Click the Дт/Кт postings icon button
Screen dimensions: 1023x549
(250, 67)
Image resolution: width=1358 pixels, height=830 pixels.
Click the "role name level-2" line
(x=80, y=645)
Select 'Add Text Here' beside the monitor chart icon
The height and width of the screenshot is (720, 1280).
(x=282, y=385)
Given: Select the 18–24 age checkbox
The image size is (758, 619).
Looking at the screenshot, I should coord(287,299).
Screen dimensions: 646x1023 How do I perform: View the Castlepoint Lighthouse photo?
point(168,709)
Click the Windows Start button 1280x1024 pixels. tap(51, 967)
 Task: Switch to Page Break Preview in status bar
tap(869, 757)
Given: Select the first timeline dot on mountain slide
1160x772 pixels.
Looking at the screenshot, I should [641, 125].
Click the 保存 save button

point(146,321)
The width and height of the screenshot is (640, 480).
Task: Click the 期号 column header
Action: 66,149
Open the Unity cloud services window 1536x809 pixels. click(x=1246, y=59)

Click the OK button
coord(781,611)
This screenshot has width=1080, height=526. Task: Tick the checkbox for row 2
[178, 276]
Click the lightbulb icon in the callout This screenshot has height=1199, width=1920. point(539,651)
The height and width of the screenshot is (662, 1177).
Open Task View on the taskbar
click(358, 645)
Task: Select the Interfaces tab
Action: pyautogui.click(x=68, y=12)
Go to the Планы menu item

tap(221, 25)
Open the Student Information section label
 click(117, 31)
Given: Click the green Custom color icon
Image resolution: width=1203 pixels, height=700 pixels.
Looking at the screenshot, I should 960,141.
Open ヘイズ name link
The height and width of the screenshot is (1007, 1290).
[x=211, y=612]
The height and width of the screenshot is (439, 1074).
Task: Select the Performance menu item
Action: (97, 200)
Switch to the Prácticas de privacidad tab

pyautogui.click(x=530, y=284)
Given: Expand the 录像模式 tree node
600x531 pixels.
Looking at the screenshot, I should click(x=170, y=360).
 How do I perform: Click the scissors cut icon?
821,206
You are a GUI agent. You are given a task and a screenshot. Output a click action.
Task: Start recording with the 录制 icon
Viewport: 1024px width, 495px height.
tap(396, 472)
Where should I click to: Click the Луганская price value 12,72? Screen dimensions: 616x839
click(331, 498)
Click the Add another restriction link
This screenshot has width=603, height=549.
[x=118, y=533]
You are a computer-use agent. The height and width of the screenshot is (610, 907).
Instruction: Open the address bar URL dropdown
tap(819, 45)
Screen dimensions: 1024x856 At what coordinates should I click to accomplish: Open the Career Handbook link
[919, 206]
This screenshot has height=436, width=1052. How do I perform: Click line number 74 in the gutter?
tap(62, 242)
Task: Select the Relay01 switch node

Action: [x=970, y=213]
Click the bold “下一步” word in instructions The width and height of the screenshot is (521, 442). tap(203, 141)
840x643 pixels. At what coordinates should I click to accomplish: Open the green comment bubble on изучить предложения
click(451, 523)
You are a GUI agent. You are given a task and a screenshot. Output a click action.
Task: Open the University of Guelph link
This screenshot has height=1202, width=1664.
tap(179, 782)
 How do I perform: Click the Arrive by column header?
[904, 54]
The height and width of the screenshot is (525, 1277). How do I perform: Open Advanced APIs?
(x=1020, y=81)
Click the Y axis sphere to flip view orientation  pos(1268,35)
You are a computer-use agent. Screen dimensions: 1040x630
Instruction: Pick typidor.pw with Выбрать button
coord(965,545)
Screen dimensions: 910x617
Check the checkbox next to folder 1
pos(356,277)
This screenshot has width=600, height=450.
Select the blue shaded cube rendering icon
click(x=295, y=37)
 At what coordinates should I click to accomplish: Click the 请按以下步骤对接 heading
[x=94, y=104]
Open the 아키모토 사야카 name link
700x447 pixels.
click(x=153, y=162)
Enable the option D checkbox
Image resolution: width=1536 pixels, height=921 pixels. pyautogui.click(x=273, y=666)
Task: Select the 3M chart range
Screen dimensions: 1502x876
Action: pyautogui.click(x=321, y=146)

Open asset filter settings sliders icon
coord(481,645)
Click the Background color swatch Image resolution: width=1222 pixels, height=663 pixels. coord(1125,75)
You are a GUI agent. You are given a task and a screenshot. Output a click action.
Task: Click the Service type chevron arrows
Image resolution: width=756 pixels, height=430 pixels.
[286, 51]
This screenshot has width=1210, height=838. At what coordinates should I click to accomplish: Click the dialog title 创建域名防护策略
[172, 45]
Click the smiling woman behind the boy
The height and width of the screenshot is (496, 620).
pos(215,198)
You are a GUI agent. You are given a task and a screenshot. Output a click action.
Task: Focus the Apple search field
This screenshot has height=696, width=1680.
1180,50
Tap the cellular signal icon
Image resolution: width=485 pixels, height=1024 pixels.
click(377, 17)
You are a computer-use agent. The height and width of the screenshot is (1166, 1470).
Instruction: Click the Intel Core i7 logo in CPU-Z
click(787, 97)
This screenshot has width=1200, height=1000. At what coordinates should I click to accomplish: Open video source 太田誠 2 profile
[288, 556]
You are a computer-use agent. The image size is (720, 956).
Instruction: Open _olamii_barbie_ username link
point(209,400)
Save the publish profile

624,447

◆ TASK PROMPT: Return each line above exactly as it appears.

◆ RESULT:
Click the Дт/Кт postings icon button
Screen dimensions: 1023x549
(250, 67)
Image resolution: width=1358 pixels, height=830 pixels.
Click the "role name level-2" line
(x=80, y=645)
Select 'Add Text Here' beside the monitor chart icon
The height and width of the screenshot is (720, 1280).
(x=282, y=385)
Given: Select the 18–24 age checkbox
The image size is (758, 619).
Looking at the screenshot, I should coord(287,299).
Screen dimensions: 646x1023 How do I perform: View the Castlepoint Lighthouse photo?
point(168,709)
Click the Windows Start button 1280x1024 pixels. tap(51, 967)
 Task: Switch to Page Break Preview in status bar
tap(869, 757)
Given: Select the first timeline dot on mountain slide
1160x772 pixels.
Looking at the screenshot, I should [641, 125].
Click the 保存 save button

point(146,321)
The width and height of the screenshot is (640, 480).
Task: Click the 期号 column header
Action: 66,149
Open the Unity cloud services window 1536x809 pixels. click(x=1246, y=59)

Click the OK button
coord(781,611)
This screenshot has width=1080, height=526. Task: Tick the checkbox for row 2
[178, 276]
Click the lightbulb icon in the callout This screenshot has height=1199, width=1920. point(539,651)
The height and width of the screenshot is (662, 1177).
Open Task View on the taskbar
click(358, 645)
Task: Select the Interfaces tab
Action: pyautogui.click(x=68, y=12)
Go to the Планы menu item

tap(221, 25)
Open the Student Information section label
 click(117, 31)
Given: Click the green Custom color icon
Image resolution: width=1203 pixels, height=700 pixels.
Looking at the screenshot, I should 960,141.
Open ヘイズ name link
The height and width of the screenshot is (1007, 1290).
[x=211, y=612]
The height and width of the screenshot is (439, 1074).
Task: Select the Performance menu item
Action: (97, 200)
Switch to the Prácticas de privacidad tab

pyautogui.click(x=530, y=284)
Given: Expand the 录像模式 tree node
600x531 pixels.
Looking at the screenshot, I should click(x=170, y=360).
 How do I perform: Click the scissors cut icon?
821,206
You are a GUI agent. You are given a task and a screenshot. Output a click action.
Task: Start recording with the 录制 icon
Viewport: 1024px width, 495px height.
tap(396, 472)
Where should I click to: Click the Луганская price value 12,72? Screen dimensions: 616x839
click(331, 498)
Click the Add another restriction link
This screenshot has width=603, height=549.
[x=118, y=533]
You are a computer-use agent. The height and width of the screenshot is (610, 907).
Instruction: Open the address bar URL dropdown
tap(819, 45)
Screen dimensions: 1024x856 At what coordinates should I click to accomplish: Open the Career Handbook link
[919, 206]
This screenshot has height=436, width=1052. How do I perform: Click line number 74 in the gutter?
tap(62, 242)
Task: Select the Relay01 switch node

Action: [x=970, y=213]
Click the bold “下一步” word in instructions The width and height of the screenshot is (521, 442). tap(203, 141)
840x643 pixels. At what coordinates should I click to accomplish: Open the green comment bubble on изучить предложения
click(451, 523)
You are a GUI agent. You are given a task and a screenshot. Output a click action.
Task: Open the University of Guelph link
This screenshot has height=1202, width=1664.
tap(179, 782)
 How do I perform: Click the Arrive by column header?
[904, 54]
The height and width of the screenshot is (525, 1277). How do I perform: Open Advanced APIs?
(x=1020, y=81)
Click the Y axis sphere to flip view orientation  pos(1268,35)
You are a computer-use agent. Screen dimensions: 1040x630
Instruction: Pick typidor.pw with Выбрать button
coord(965,545)
Screen dimensions: 910x617
Check the checkbox next to folder 1
pos(356,277)
This screenshot has width=600, height=450.
Select the blue shaded cube rendering icon
click(x=295, y=37)
 At what coordinates should I click to accomplish: Click the 请按以下步骤对接 heading
[x=94, y=104]
Open the 아키모토 사야카 name link
700x447 pixels.
click(x=153, y=162)
Enable the option D checkbox
Image resolution: width=1536 pixels, height=921 pixels. pyautogui.click(x=273, y=666)
Task: Select the 3M chart range
Screen dimensions: 1502x876
Action: pyautogui.click(x=321, y=146)

Open asset filter settings sliders icon
coord(481,645)
Click the Background color swatch Image resolution: width=1222 pixels, height=663 pixels. coord(1125,75)
You are a GUI agent. You are given a task and a screenshot. Output a click action.
Task: Click the Service type chevron arrows
Image resolution: width=756 pixels, height=430 pixels.
[286, 51]
This screenshot has width=1210, height=838. At what coordinates should I click to accomplish: Click the dialog title 创建域名防护策略
[172, 45]
Click the smiling woman behind the boy
The height and width of the screenshot is (496, 620).
pos(215,198)
You are a GUI agent. You are given a task and a screenshot. Output a click action.
Task: Focus the Apple search field
This screenshot has height=696, width=1680.
1180,50
Tap the cellular signal icon
Image resolution: width=485 pixels, height=1024 pixels.
click(377, 17)
You are a computer-use agent. The height and width of the screenshot is (1166, 1470).
Instruction: Click the Intel Core i7 logo in CPU-Z
click(787, 97)
This screenshot has width=1200, height=1000. At what coordinates should I click to accomplish: Open video source 太田誠 2 profile
[288, 556]
You are a computer-use agent. The image size is (720, 956).
Instruction: Open _olamii_barbie_ username link
point(209,400)
Save the publish profile

624,447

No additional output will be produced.